→ Exercise materials
-=-=-

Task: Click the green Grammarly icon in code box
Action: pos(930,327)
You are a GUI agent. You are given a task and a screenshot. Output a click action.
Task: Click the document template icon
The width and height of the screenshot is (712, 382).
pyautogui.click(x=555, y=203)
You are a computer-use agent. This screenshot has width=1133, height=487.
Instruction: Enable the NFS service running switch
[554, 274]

-=-=-

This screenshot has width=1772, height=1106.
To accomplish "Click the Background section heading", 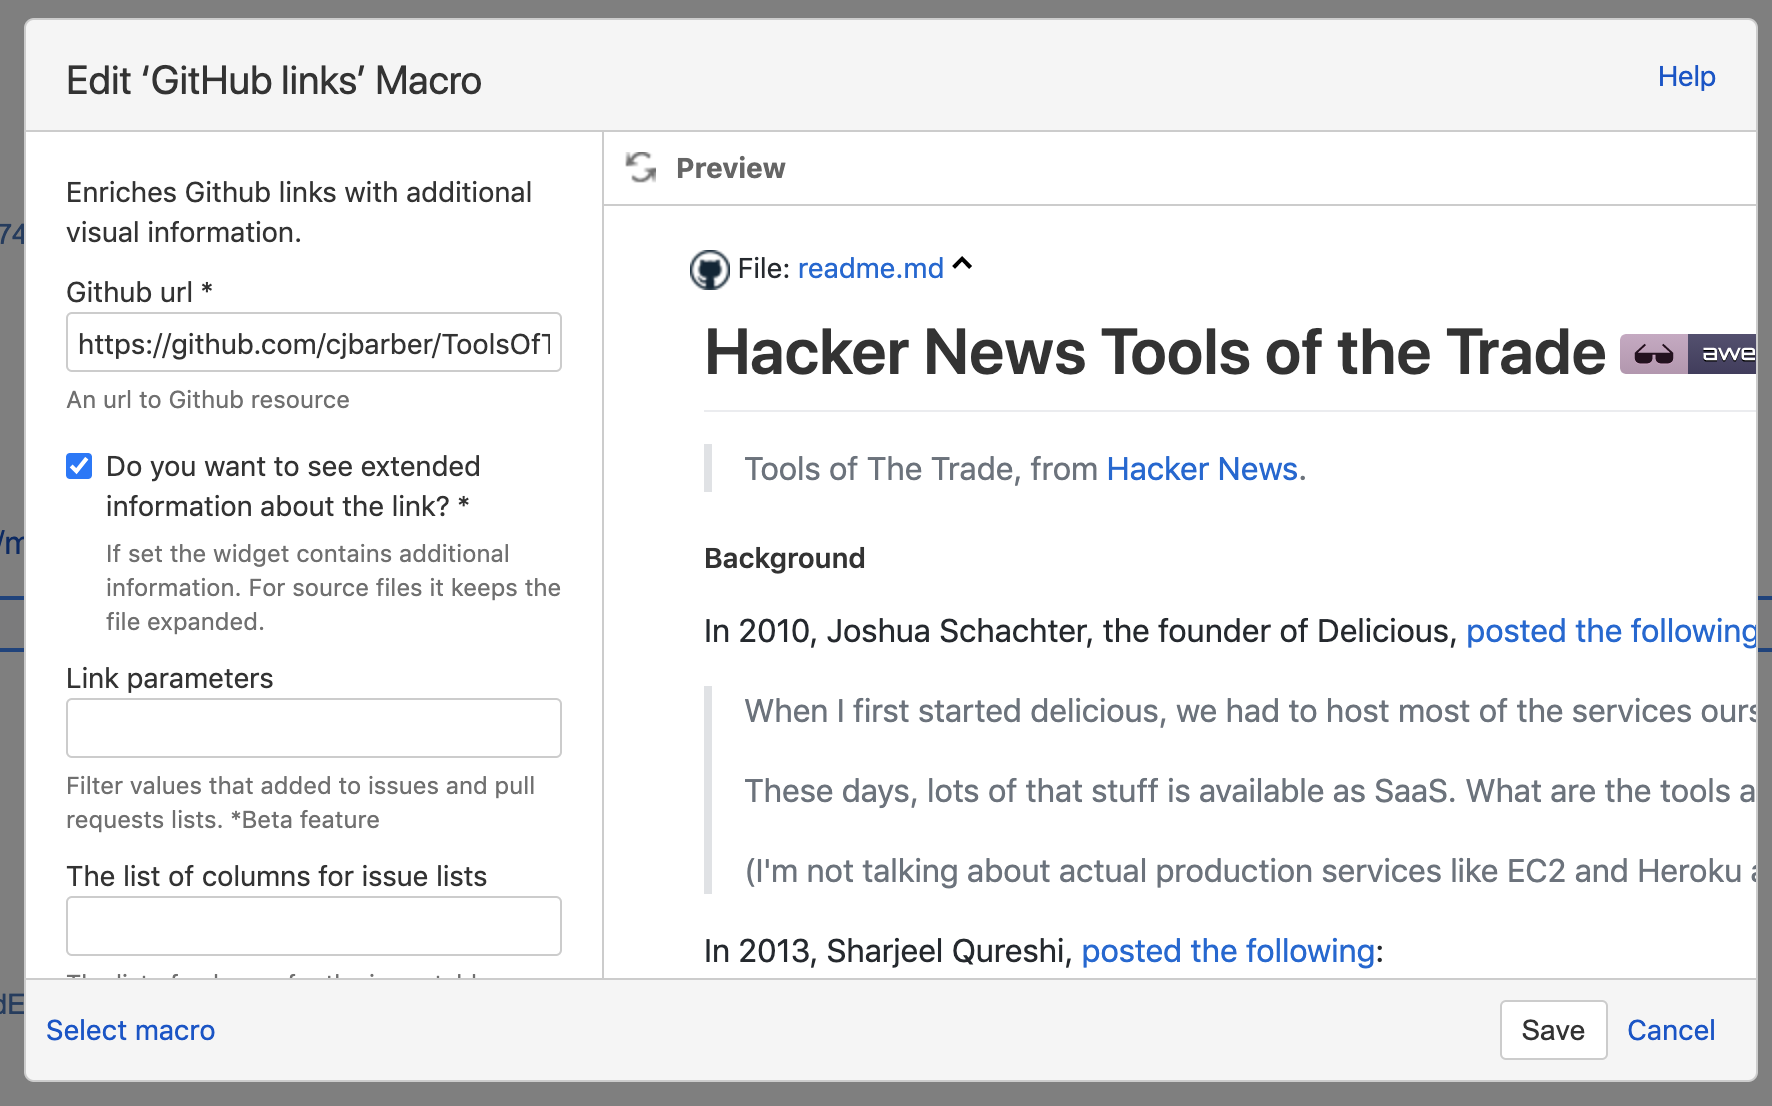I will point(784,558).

-=-=-

→ Directions
Please count the lines in the data above that contain the string "agent", treating uppercase and lowercase as different, and reply with that number alone.

→ Written response
2